__SELECTION__
++++
The trial court found Herman to be an extraordinarily high earner-a finding that could only have been based on an acceptance of the mother's evidence. Nevertheless, the trial court awarded a child support package of only $2,900 per month for the parties' 18-month-old toddler, consisting of $1,750 in cash, $400 for child care expenses, and $750 as a contribution to a fund for the child's higher education.23 The court of appeal reversed, explaining that the support order for $2,900 per month did not relate in any meaningful way to the father's standard of living and therefore constituted an abuse of discretion.
++++
__DATA LINES__
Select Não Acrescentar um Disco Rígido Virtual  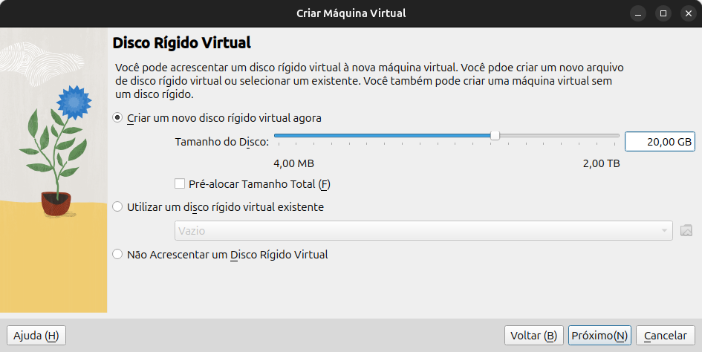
++++
__INSTRUCTION 1__
Rewrite the paragraph of the child support excerpt that begins "The trial court found Herman" as a short bulleted list that keeps its main facts.
__INSTRUCTION 2__
In the child support excerpt, how much of the monthly award was set aside for child care expenses?

__ANSWER 1__
- The trial court found Herman to be an extraordinarily high earner, a finding that could only have rested on the mother's evidence.
- Even so, it awarded only $2,900 per month in child support for the parties' 18-month-old toddler.
- That amount was made up of $1,750 in cash, $400 for child care, and $750 toward a fund for the child's higher education.
- The court of appeal reversed, holding that the award bore no meaningful relation to the father's standard of living and was therefore an abuse of discretion.

__ANSWER 2__
$400 per month.